Text section

# Using logs/rocks from outside??



## horseymad (Nov 8, 2010)

Hi

I wanted to get some logs and rocks from outside to put in my beardie vivarium and wondered if its ok to do this? If so what is the best way to disinfect them?

Also if I buy any decorations from a pet shop is it best to disinfect them before I put them in the vivarium?

Thanks


----------



## TheDeadDodo (Nov 5, 2010)

Hi
I dont know what the general view on this is, but I have done it with no problems what so ever.
What i do is get some reptile specific disinfectant and add to a sink full of freshly boiled water and leave to soak for about 2hours, remove the item, rinse it of and clean it and then put it in the over at 100degress for about half an hour watching it carfuly to make it doesnt (explode if its a rock) or burn if its wood.
cooking maybe a tad drastic after disinfecting it i dont know but always better safe than sorry
will


----------



## cavan (Mar 2, 2009)

Supplied information
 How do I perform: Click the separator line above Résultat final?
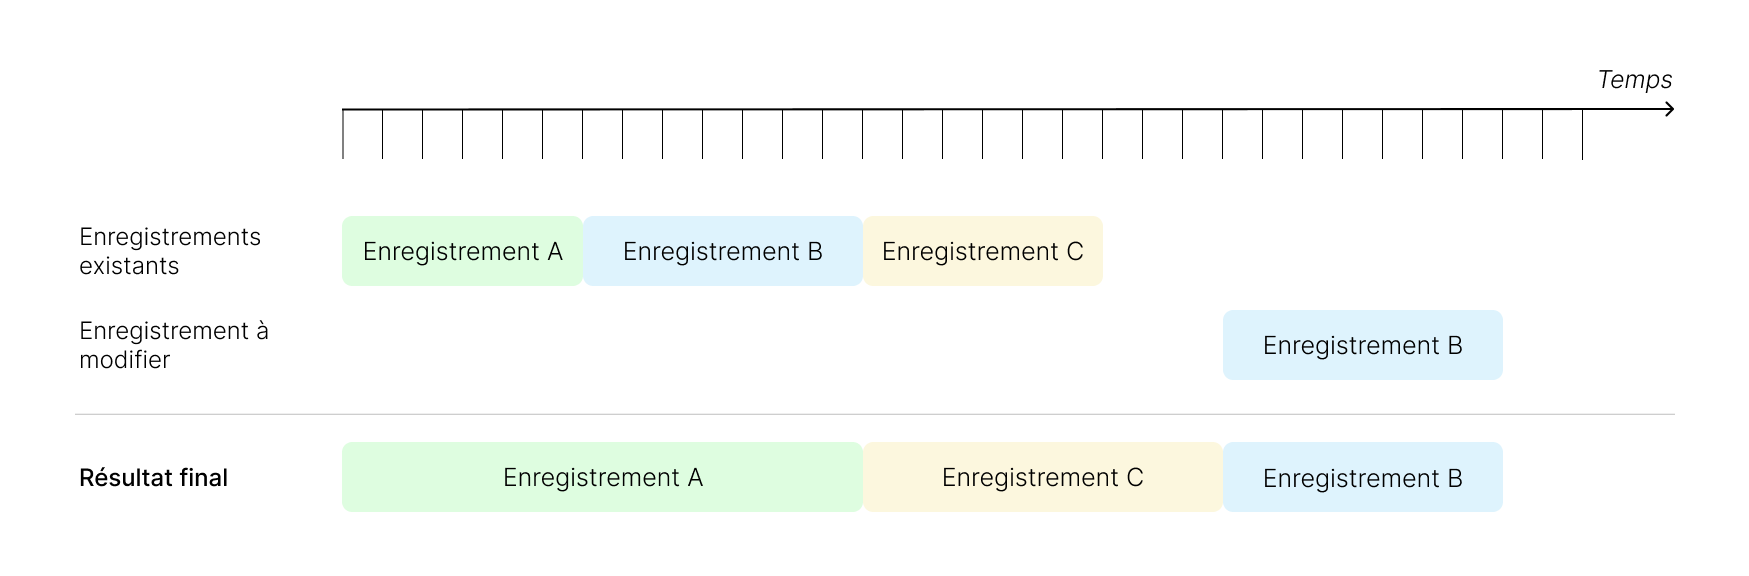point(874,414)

---

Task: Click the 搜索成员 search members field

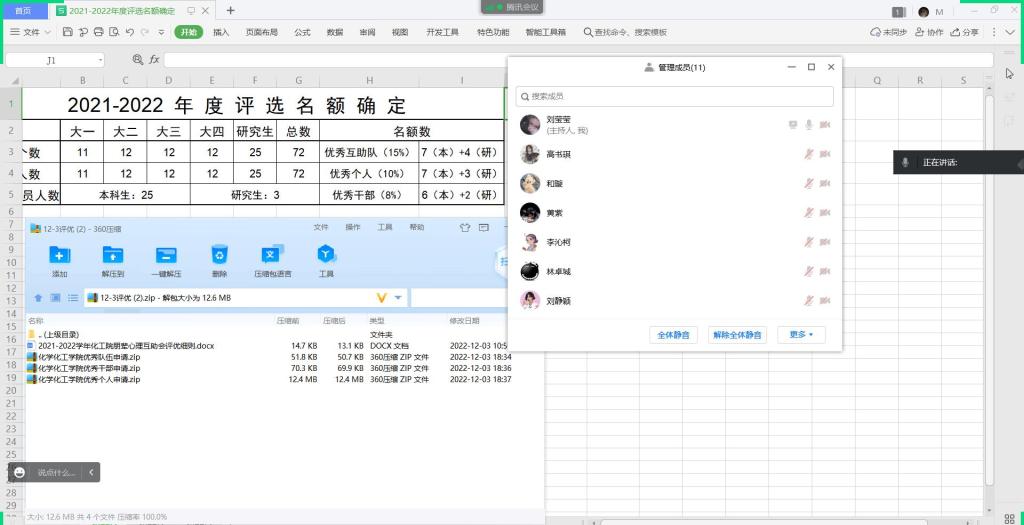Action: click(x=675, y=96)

Given exercise 1
In the forum thread on using outdoor logs and rocks in a vivarium, how long does TheDeadDodo leave items to soak in the disinfectant and boiled water?
Given exercise 2
Continue the forum thread on using outdoor logs and rocks in a vivarium from the point where it stops.

Task output 1
About two hours.

Task output 2
i disinfect with boiling water ant milton thenput in oven *OVER 120 degrees* for hour or sonever had any problems mysef


----------



## salukisue (Feb 3, 2010)

*salukisue*

I`ve used branches and rocks in vivs for years ,just choose the bits carefully no rot etc and give them a really good scrub and a light spray of reptile disinfectant.Some put it in the oven or freezer its up to you


----------



## Silvadruid (Nov 14, 2010)

It's fine to use rocks and logs from outside as long as they are cleaned properly.
Make sure to get logs that aren't rotting. Then boil them to kill germs and insects on them, leave them to dry then you can put them in the cage.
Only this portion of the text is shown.